Outra série presente na mostra é Hotel Solidão, desenvolvida a partir de uma coleção de edições brasileiras, de 1947 a 1955, da revista Grande Hotel. Silveira faz uso das capas e contracapas do periódico, doando seu miolo para outros artistas. As imagens, produzidas por ilustradores italianos, são cuidadosamente selecionadas, higienizadas, cortadas e então coladas sobre papel cartão, em diversas composições que chamam a atenção pelas suas cores peculiares e pela fisicalidade do trabalho, que destaca as diversas camadas de papel ali organizadas.

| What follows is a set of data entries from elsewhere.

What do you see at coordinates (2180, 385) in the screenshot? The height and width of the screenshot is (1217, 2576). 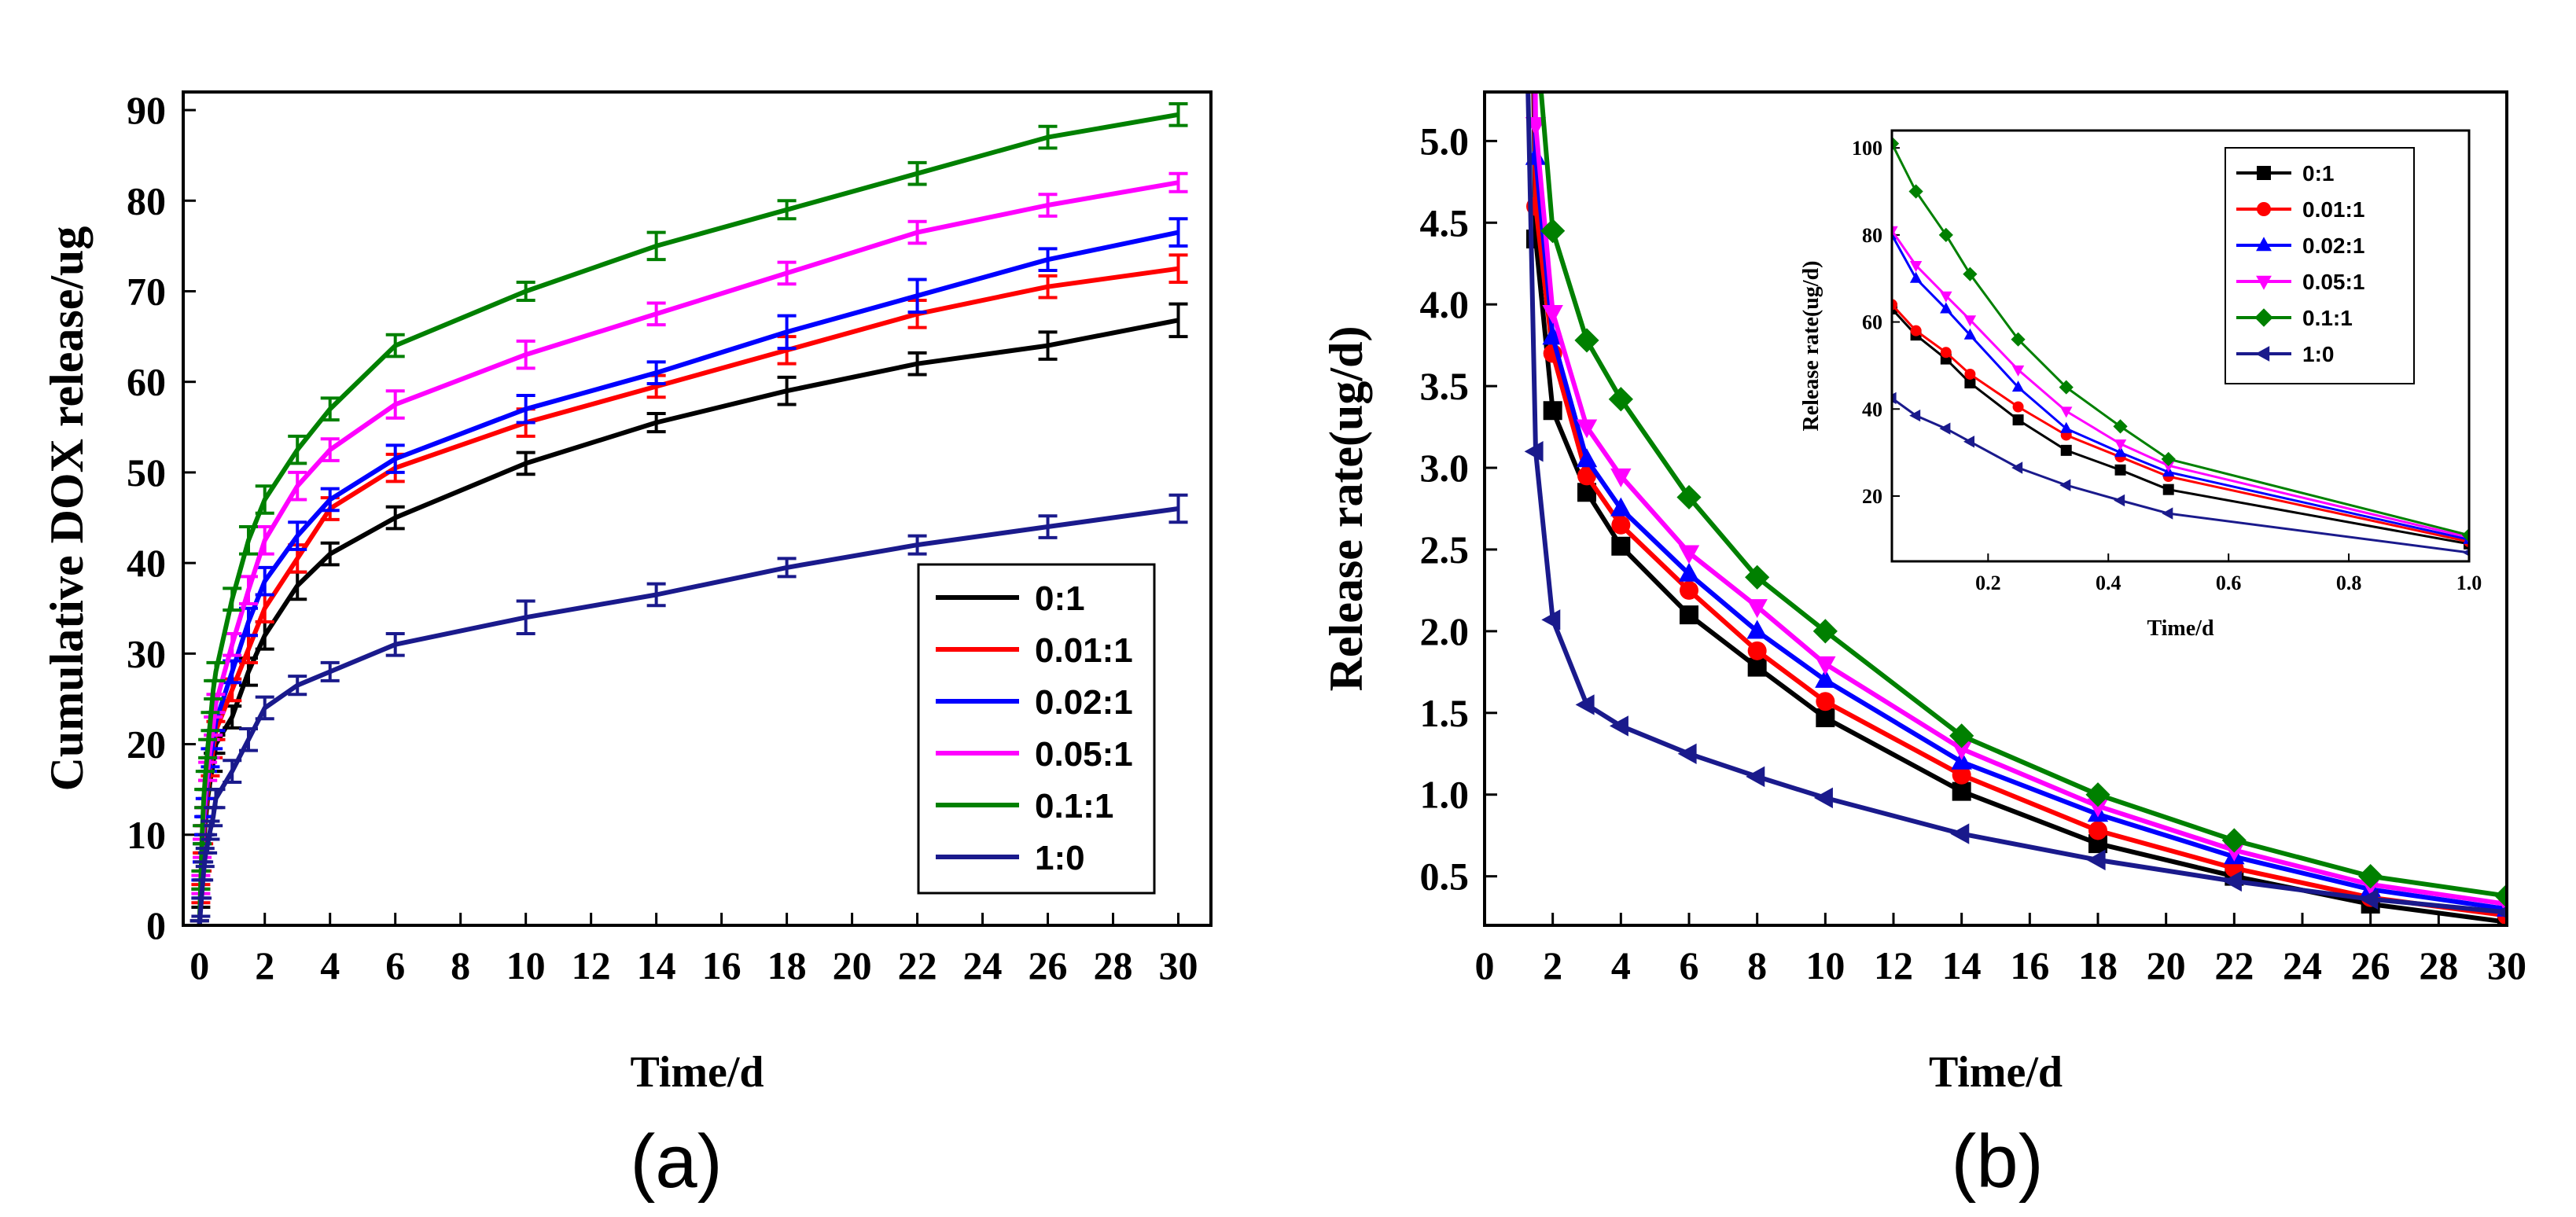 I see `inset-series-0.05:1` at bounding box center [2180, 385].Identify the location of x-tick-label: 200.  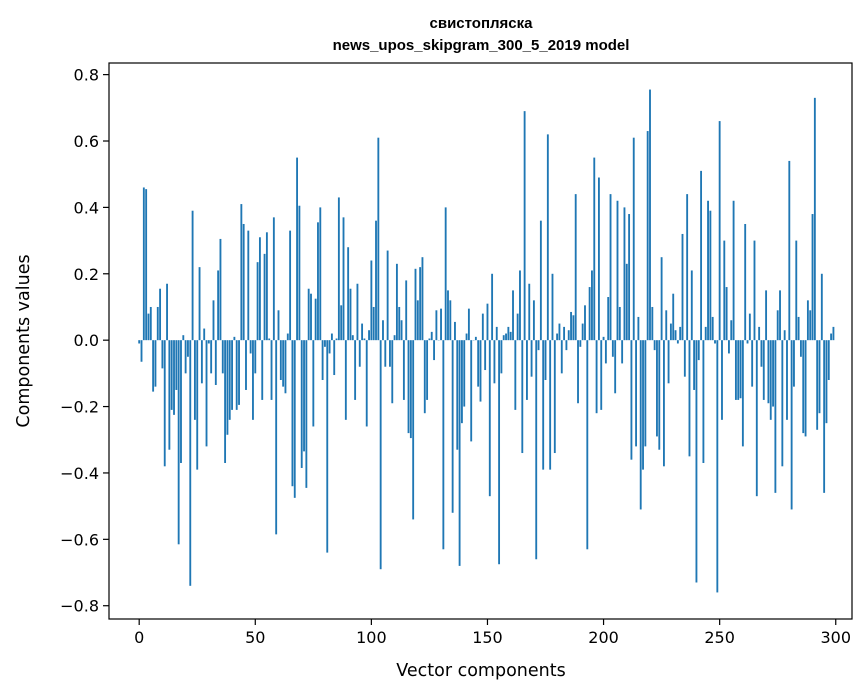
(604, 638).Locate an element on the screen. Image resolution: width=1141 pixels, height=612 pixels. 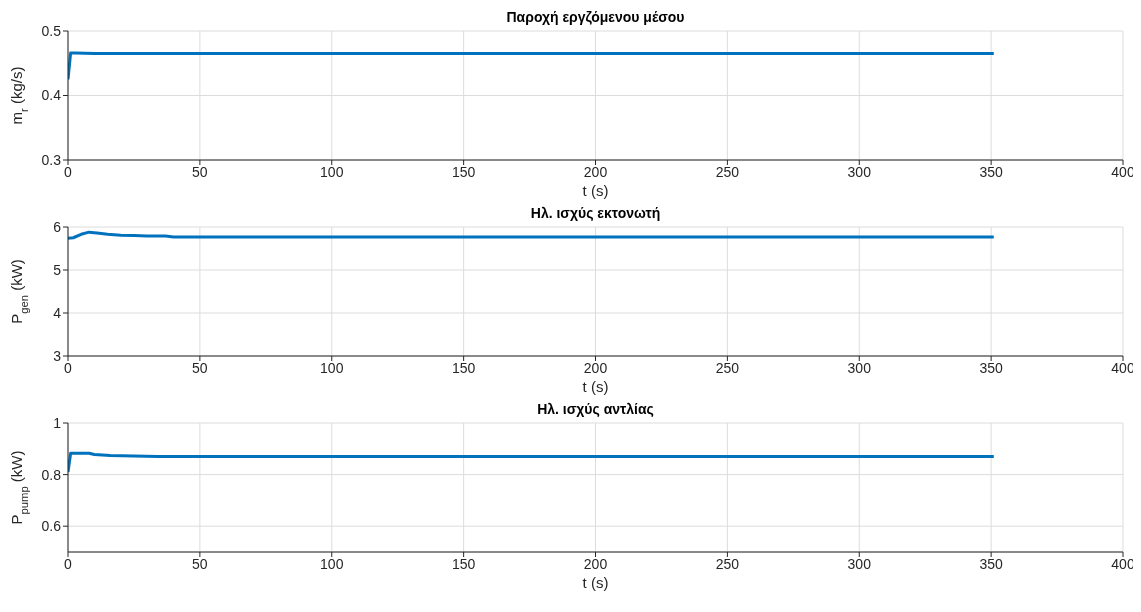
y-tick-label: 4 is located at coordinates (58, 312).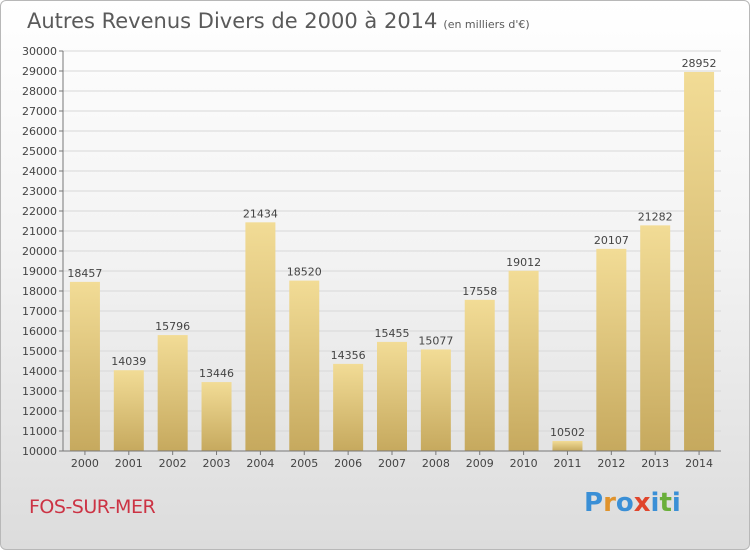  Describe the element at coordinates (436, 340) in the screenshot. I see `bar-value-label: 15077` at that location.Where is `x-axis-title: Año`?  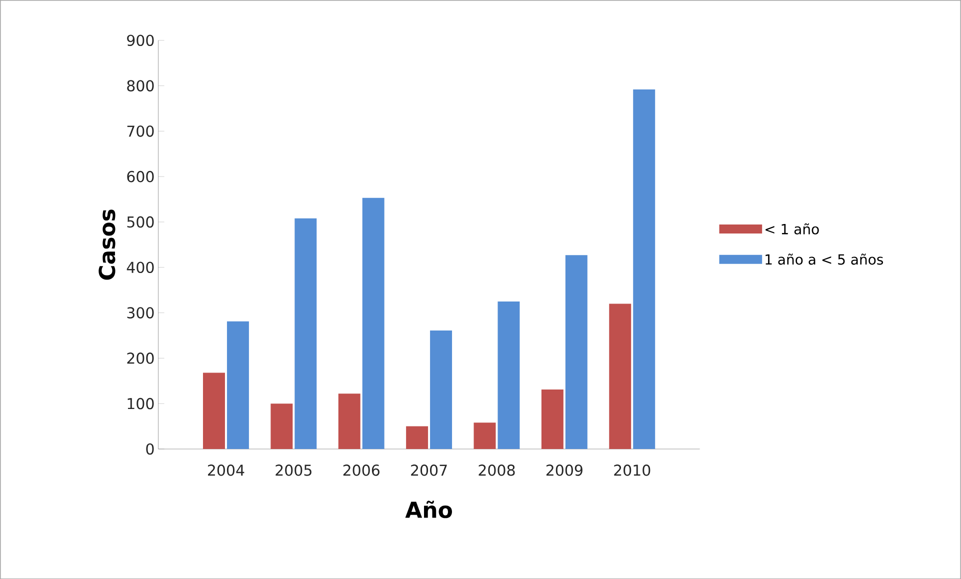
x-axis-title: Año is located at coordinates (428, 509).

As chamadas Cabeludas consistem em um conjunto de trabalhos que Silveira começou a desenvolver no ano de 2006. Tratam-se de estruturas suspensas de aço inoxidável, compostas por couro bovino e crinas de cavalos. Estas últimas, por sua vez, são coletadas a partir das “podas” dos cavalos, processo que se assemelha muito à confecção de perucas. Os fios coletados são selecionados, higienizados, alinhados por tamanho, organizados, e alguns são ainda tingidos. “A discussão dos meus trabalhos sempre tem a ver com os planos bidimensional e tridimensional, com as questões relativas à pintura e à escultura no espaço, e esta série fala muito de pintura”, diz Marcelo Silveira. Outra característica das Cabeludas que acentuam seu caráter pictórico é a relação com os pinceis feitos de crina de cavalo, e os tons em degradê dos fios. “Elas surgem da tentativa de organizar, retomar, trabalhos antigos, essas coisas todas voltam”, explica o artista.
Desse modo, Entre o Mar, o Rio e a Pedra, reúne trabalhos nos quais Marcelo Silveira recorre a um repertório de materiais característicos do contexto brasileiro, e por meio de procedimentos artesanais, explora materialidades, desloca contextos e tensiona a percepção do espectador.